Sharpen Your Skills Beforehand
If you haven’t fished in months, spend fifteen minutes practicing your cast in the backyard. It sounds unnecessary but muscle memory fades faster than you’d expect and the first cast on the water shouldn’t be your warmup cast. Work through your knots too — tie a few Palomars and Improved Clinches before the trip so your fingers remember what they’re doing.
I’ve started drilling knots while watching TV in the evenings before a trip. Takes five minutes and means I’m not fumbling with cold fingers at the water’s edge in the dark at 5:30 AM.

Safety
Tell someone where you’re going and when you expect to be back. This is especially important for solo trips to remote water. A quick text with GPS coordinates or just the lake name and planned return time could matter if something goes wrong.
Wear a life jacket on the water.

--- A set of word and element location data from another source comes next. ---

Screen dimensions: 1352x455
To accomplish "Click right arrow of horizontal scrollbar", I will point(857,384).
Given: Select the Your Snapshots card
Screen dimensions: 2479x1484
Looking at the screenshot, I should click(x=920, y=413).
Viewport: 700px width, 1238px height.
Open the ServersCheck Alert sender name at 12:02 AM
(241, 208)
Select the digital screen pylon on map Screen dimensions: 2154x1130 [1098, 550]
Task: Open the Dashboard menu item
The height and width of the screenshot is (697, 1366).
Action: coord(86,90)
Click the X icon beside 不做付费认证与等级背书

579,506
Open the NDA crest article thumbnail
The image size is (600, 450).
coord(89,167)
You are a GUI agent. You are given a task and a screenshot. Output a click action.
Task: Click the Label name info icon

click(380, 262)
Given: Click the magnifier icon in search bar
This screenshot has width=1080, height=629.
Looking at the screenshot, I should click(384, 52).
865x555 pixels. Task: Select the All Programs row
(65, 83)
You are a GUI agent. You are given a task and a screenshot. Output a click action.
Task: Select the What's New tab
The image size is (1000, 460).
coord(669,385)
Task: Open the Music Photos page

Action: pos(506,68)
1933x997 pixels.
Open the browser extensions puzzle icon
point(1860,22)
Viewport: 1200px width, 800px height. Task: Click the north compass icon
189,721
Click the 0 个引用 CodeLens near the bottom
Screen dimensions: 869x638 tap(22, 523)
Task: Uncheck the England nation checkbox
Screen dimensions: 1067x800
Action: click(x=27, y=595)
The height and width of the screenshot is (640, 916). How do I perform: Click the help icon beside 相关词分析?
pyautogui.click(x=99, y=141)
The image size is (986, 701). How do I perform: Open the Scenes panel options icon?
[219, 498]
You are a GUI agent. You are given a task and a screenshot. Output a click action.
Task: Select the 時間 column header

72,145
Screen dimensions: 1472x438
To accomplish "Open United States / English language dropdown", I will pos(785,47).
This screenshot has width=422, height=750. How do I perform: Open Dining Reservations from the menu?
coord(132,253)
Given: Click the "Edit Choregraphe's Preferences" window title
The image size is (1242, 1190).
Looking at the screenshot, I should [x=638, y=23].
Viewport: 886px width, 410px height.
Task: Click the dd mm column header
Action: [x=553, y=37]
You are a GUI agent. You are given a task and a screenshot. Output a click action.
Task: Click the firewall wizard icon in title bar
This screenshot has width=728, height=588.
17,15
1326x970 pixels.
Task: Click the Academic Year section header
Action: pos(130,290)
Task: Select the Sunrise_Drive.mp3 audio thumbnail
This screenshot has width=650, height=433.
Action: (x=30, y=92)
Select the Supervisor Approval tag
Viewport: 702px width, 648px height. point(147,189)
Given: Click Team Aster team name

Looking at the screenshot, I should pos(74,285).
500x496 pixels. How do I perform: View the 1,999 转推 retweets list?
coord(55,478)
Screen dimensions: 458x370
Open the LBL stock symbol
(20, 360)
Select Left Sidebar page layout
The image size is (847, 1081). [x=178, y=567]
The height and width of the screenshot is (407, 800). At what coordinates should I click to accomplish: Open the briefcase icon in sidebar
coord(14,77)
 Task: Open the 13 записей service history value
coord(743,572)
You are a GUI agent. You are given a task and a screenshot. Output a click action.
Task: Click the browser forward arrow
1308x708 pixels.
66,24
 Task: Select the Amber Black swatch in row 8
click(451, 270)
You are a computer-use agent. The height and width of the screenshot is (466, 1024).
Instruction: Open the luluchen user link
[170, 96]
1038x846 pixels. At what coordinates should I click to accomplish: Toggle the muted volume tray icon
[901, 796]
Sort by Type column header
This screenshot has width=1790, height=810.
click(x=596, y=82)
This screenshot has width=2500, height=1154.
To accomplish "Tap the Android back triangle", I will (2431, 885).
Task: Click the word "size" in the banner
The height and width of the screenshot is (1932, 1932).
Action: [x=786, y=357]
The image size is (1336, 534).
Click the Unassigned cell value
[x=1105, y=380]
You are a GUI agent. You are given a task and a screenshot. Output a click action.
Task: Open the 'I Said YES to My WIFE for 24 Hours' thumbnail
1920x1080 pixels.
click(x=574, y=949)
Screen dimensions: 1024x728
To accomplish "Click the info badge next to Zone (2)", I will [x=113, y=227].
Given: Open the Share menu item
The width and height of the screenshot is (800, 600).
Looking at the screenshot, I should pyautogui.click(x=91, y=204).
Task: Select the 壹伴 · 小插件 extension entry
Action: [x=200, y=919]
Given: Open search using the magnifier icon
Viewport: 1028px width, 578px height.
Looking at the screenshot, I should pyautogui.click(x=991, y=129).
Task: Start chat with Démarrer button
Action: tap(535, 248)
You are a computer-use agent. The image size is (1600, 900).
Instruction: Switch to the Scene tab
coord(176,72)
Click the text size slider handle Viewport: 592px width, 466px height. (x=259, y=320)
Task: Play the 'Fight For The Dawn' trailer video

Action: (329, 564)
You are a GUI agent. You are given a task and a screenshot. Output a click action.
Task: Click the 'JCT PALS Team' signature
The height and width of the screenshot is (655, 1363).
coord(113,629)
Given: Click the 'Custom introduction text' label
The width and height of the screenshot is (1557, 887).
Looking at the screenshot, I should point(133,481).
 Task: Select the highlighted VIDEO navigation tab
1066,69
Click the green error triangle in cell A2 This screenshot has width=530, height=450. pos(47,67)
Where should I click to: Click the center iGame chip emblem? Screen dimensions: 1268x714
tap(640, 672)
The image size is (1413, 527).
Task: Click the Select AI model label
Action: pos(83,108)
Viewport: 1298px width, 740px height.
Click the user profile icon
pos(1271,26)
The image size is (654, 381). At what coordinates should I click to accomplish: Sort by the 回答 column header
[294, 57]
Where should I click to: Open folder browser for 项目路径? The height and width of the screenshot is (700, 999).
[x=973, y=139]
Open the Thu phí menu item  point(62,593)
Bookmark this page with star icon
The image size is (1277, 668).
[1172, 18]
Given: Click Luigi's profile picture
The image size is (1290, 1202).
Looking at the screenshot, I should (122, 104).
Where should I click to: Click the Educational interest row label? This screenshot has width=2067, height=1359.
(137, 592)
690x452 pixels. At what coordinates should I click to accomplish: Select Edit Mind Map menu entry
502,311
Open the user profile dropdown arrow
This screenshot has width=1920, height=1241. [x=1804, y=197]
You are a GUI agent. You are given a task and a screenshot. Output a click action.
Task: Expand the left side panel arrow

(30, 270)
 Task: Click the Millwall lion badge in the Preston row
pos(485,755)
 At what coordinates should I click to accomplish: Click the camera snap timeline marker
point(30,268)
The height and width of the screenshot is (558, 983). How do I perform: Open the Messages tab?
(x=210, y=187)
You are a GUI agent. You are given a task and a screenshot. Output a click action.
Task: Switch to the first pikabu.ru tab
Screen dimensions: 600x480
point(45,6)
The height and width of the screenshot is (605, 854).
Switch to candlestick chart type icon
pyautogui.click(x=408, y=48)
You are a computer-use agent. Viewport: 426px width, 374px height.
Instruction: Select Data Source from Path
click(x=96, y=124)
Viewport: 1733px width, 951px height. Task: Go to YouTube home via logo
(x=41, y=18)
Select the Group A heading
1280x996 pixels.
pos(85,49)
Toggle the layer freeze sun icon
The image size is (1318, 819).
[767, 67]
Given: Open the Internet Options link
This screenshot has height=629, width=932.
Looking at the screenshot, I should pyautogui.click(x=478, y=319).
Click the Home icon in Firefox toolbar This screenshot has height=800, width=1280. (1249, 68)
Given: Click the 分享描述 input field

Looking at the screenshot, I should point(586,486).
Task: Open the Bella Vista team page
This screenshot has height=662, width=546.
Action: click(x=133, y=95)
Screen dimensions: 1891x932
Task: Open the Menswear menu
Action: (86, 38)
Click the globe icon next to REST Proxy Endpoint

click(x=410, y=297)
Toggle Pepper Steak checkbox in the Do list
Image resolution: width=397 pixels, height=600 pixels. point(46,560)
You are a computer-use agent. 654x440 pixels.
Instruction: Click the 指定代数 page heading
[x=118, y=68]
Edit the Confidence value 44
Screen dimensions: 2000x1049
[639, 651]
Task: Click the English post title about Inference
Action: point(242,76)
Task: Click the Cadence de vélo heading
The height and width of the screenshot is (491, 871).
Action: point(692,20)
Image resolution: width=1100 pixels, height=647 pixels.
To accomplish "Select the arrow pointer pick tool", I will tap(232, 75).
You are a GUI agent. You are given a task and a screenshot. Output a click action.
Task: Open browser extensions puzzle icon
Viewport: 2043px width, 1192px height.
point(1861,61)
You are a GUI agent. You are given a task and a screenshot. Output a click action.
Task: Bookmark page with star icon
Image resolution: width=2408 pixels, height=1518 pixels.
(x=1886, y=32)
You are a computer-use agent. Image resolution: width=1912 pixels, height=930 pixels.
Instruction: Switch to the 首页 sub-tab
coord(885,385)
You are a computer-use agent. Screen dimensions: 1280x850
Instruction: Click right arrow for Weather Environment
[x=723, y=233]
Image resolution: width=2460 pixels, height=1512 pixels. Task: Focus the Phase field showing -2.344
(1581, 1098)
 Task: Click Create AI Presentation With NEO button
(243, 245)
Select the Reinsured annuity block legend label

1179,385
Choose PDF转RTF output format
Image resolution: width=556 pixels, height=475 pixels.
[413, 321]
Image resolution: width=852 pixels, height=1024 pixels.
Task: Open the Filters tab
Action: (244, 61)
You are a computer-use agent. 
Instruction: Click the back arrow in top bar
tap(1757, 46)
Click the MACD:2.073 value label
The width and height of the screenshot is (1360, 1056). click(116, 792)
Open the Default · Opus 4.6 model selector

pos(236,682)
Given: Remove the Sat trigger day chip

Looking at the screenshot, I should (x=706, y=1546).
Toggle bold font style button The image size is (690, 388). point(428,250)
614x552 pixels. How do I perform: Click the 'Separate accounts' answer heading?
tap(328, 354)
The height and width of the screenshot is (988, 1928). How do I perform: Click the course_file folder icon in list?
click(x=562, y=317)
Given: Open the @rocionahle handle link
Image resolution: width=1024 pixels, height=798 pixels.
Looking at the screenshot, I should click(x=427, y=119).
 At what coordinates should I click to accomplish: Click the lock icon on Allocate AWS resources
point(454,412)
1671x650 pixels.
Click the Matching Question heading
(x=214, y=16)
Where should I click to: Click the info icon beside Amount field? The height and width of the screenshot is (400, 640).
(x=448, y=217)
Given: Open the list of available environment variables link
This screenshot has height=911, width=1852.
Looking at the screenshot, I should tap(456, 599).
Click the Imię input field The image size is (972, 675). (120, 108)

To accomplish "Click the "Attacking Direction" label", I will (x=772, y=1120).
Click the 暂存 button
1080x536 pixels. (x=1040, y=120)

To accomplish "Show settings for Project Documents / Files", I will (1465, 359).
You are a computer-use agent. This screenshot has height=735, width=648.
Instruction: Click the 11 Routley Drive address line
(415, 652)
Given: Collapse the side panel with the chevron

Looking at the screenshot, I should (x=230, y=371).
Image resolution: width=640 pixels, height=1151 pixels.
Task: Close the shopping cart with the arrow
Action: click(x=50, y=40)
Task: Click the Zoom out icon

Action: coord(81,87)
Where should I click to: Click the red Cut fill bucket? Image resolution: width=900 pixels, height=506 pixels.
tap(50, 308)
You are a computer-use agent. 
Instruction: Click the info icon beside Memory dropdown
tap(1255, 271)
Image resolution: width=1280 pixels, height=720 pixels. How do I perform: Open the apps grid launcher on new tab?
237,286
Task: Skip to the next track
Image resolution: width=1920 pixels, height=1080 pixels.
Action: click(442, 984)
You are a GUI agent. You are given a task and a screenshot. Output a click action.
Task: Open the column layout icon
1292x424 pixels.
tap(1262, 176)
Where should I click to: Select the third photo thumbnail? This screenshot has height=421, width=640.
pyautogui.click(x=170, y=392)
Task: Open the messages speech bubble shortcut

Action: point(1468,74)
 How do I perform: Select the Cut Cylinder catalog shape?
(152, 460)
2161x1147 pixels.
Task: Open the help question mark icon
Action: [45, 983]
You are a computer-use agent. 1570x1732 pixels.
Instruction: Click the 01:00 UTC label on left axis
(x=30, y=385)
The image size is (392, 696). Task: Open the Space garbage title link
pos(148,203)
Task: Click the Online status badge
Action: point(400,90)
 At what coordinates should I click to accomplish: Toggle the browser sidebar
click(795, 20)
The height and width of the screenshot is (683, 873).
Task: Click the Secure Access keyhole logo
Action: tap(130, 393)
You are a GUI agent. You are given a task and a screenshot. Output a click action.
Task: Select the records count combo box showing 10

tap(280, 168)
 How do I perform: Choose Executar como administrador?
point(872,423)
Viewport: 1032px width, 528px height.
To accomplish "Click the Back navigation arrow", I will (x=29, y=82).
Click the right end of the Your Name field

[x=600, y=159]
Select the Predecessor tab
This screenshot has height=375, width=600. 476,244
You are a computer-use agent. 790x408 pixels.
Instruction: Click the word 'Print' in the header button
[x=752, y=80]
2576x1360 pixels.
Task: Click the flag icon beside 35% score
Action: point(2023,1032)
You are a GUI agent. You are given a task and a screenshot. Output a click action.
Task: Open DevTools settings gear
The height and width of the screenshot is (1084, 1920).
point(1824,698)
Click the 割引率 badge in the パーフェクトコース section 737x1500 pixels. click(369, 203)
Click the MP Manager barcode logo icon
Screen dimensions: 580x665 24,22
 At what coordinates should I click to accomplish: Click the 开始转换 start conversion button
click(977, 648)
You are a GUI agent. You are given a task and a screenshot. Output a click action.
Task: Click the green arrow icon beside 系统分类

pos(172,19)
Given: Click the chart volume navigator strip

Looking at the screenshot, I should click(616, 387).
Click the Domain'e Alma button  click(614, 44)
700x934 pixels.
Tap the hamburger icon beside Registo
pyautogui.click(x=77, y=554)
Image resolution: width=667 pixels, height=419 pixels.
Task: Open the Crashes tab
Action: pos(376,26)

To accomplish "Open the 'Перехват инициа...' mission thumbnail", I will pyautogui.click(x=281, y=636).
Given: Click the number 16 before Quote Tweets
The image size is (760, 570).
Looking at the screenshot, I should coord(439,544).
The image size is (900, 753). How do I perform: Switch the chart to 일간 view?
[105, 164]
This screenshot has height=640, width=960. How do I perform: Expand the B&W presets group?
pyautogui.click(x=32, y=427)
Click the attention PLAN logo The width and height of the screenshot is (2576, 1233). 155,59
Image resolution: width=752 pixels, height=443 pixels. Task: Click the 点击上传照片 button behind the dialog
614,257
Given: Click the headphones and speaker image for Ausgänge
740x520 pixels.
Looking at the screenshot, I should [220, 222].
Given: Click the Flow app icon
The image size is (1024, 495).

This is non-negotiable from a boat and a reasonable precaution when wading. Even strong swimmers in cold water experience cold shock and lose muscle function faster than they expect. The PFD stays on.
Check weather before you go, not as you’re leaving. A storm building in the afternoon is something to know about at 5 AM, not when you’re already a mile offshore on a kayak.

Take Care of the Resource
Wet your hands before handling any fish you’re releasing. Use barbless hooks or crimp the barb — releases are faster and fish recovery is better. Keep the fish in the water as much as possible during hook removal. If you’re taking a photo, have the camera ready before you lift the fish.
Pack out everything you bring in. Discarded fishing line is a serious hazard to birds and wildlife and it doesn’t break down. Most boat ramps have line recycling tubes — use them. Leaving a spot cleaner than you found it is just how this should work.

A Few Last Things
Be adaptable. What you planned to throw might not work on the day. Bring enough variety to pivot — a couple of different lure types, natural and artificial bait options. The ability to change your plan when conditions demand it is often the difference between a good day and a slow one.
Respect the other anglers out there. Give people space. Don’t crowd a productive spot someone else has been working. The water is big enough and the goodwill of a fishing community is worth more than any single spot.